I tackled the brief with research, and lots of consultation with people working in youth justice and related fields. I also spoke with other stakeholders that will be important for Marlamanu, such as the service providers that the project will be looking to link with. Consultations were extremely valuable and I think a continued collaborative approach will be key to the success of the project. Speaking with people provided lots of important insights about what it will take to make Marlamanu work. Amongst the youth justice community in Broome, there is across the board recognition that current approaches to youth justice are just not working, and the response to the project was extremely positive.

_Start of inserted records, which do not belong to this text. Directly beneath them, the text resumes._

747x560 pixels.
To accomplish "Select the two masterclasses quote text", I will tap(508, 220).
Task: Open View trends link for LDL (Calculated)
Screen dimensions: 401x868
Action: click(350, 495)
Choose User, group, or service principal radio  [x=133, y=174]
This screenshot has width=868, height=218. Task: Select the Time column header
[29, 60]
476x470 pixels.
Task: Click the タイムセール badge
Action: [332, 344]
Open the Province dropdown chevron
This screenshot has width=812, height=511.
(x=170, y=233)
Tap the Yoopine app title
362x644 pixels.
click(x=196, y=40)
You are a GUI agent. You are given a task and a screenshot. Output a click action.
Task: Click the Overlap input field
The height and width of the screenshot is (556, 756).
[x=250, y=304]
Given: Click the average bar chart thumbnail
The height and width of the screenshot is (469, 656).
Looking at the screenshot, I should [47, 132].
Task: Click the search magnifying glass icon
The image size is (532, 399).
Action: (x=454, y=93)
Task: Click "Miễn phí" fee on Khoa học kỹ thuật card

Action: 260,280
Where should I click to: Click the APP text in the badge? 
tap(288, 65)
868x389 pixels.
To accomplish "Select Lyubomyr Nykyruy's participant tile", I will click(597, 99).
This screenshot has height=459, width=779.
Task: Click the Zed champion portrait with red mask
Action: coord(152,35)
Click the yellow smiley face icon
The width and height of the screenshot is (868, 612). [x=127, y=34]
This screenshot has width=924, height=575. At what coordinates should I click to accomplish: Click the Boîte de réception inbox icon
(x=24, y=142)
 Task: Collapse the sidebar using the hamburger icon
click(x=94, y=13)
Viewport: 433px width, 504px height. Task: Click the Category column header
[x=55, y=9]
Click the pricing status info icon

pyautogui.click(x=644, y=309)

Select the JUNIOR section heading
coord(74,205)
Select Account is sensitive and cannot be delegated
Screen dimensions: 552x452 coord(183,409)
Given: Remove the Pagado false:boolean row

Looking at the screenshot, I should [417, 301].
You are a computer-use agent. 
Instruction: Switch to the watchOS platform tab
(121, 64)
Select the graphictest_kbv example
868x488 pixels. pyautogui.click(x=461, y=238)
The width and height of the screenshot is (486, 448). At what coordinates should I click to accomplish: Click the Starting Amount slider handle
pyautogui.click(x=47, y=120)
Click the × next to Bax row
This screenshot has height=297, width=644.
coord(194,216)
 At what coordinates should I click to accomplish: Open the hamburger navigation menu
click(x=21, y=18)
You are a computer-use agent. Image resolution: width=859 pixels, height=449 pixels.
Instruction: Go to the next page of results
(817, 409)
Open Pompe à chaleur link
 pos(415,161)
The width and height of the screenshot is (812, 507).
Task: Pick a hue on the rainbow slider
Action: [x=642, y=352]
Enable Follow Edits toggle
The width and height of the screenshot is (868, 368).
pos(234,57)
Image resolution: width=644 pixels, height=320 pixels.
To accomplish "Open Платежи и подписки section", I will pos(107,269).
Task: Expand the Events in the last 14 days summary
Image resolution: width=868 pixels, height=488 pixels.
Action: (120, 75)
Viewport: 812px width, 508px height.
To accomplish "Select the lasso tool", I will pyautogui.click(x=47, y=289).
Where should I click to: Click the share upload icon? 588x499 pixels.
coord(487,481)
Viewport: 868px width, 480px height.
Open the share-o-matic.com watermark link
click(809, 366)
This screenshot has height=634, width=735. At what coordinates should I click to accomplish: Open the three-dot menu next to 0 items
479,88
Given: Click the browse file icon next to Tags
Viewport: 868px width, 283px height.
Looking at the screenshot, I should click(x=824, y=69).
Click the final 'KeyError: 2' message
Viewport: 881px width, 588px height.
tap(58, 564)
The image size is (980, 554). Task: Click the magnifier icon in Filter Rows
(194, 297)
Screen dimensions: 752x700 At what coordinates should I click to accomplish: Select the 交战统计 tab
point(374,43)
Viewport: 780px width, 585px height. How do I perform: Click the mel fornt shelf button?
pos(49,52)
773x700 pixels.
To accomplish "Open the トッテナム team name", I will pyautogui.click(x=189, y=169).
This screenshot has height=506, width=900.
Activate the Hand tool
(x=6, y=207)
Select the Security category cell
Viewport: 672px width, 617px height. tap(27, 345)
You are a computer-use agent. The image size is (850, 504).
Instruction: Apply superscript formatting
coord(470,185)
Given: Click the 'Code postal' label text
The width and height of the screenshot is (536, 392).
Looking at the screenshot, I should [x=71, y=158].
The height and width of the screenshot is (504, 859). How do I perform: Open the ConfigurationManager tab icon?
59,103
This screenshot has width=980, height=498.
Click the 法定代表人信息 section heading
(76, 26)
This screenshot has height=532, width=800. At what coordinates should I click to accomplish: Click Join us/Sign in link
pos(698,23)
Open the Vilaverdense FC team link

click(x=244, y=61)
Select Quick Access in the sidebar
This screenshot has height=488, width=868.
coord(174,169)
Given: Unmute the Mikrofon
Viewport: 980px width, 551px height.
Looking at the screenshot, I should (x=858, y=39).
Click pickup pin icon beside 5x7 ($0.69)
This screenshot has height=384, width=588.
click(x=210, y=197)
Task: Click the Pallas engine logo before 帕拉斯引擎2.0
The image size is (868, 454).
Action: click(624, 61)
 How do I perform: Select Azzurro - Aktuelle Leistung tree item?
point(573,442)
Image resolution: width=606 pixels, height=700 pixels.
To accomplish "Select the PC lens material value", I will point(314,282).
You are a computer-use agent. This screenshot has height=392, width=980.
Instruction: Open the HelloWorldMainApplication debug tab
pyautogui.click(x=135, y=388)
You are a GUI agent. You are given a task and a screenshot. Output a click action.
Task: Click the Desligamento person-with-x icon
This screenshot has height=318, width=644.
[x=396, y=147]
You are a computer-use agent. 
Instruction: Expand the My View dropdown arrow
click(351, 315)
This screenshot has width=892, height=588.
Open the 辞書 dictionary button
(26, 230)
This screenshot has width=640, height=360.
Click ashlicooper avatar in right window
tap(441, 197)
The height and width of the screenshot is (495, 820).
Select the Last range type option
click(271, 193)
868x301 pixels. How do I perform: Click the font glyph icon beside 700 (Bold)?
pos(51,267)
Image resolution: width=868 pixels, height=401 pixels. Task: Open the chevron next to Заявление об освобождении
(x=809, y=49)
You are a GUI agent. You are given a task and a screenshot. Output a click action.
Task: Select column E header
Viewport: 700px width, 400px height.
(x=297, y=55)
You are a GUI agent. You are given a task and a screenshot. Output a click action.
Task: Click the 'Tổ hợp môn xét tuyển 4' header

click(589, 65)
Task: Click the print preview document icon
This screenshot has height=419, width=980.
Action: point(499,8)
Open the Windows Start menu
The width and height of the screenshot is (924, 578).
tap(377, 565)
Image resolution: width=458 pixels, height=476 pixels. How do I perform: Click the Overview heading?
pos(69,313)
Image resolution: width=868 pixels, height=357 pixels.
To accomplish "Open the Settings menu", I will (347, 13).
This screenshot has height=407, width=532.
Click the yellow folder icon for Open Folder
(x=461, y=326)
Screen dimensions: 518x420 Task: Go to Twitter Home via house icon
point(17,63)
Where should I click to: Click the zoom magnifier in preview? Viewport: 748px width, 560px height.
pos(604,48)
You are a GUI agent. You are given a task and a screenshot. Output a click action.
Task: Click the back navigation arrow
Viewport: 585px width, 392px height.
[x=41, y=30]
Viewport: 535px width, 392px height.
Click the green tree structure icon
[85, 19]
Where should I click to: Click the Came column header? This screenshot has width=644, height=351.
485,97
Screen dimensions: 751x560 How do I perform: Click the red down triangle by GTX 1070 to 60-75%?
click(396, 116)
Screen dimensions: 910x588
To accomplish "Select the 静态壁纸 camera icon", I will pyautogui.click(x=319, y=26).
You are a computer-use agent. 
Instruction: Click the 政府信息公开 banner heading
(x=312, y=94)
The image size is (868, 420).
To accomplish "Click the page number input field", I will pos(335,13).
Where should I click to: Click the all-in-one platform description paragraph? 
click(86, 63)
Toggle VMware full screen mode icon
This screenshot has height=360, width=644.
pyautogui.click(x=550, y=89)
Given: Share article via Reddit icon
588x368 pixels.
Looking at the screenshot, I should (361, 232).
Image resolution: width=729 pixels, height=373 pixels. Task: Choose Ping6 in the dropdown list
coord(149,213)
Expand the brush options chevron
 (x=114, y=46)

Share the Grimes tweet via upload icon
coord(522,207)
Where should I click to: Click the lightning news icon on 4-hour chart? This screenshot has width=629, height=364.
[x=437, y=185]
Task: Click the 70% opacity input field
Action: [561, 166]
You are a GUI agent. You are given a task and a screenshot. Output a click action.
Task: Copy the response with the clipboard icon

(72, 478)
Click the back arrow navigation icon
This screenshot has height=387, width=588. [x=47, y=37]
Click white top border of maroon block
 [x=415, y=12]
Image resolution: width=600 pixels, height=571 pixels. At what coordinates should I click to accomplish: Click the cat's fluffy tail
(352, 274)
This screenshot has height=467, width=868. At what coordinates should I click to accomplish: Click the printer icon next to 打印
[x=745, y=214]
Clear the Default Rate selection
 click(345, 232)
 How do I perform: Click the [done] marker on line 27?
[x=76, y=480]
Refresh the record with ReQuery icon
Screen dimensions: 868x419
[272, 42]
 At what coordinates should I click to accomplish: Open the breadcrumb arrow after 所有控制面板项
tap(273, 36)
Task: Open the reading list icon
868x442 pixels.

Having a coordinator of the program and services for Marlamanu participants will be an important feature of the project. The target is to have someone employed full time to fulfil the coordination and project management functions. A key theme that has emerged in consultations is that there is a lack of linkage between service providers that are seeking to support young people. There is also a lack of continuity in services and not enough bandwidth to tailor service provision to individual needs. If Marlamanu has dedicated resources to coordinate support services, these issues can be overcome.

I was based in KRED’s Broome office, but also spent some time in Fitzroy Crossing, which was a real highlight of my secondment. I was able to sit in on a KLC board meeting that was being held in Fitzroy Crossing and that Wayne was attending, and whilst there we also spoke to Fitzroy Crossing-based organisations about the Marlamanu project.

There was a lot going on in Broome during my secondment. The National Native Title Conference took place, it was NAIDOC week, and a group of twenty senior executives from organisations that support the Jawun program visited. Amanda and I presented to the visiting senior executives about KRED’s work and the Marlamanu project. 

Working at KRED as a Jawun secondee has been an enlightening experience. I have learnt so much about the way Aboriginal organisations work, the programs they are running, and the issues they are working on. Being in the Kimberley gives you incredible exposure to Aboriginal culture, and I’m so glad of that because I now realise I knew so little before. The Jawun secondment has significantly shifted my perspective and hearing stories and spending time with Aboriginal people illustrated to me how rich, broad and varying the experiences of modern Aboriginal society are. I hope to use the knowledge I've gained in the Kimberley as a lens for examining how Indigenous policy is done in Canberra. It was a privilege to work with and get to know the people at KRED, and my Jawun secondment has had a real impact on me.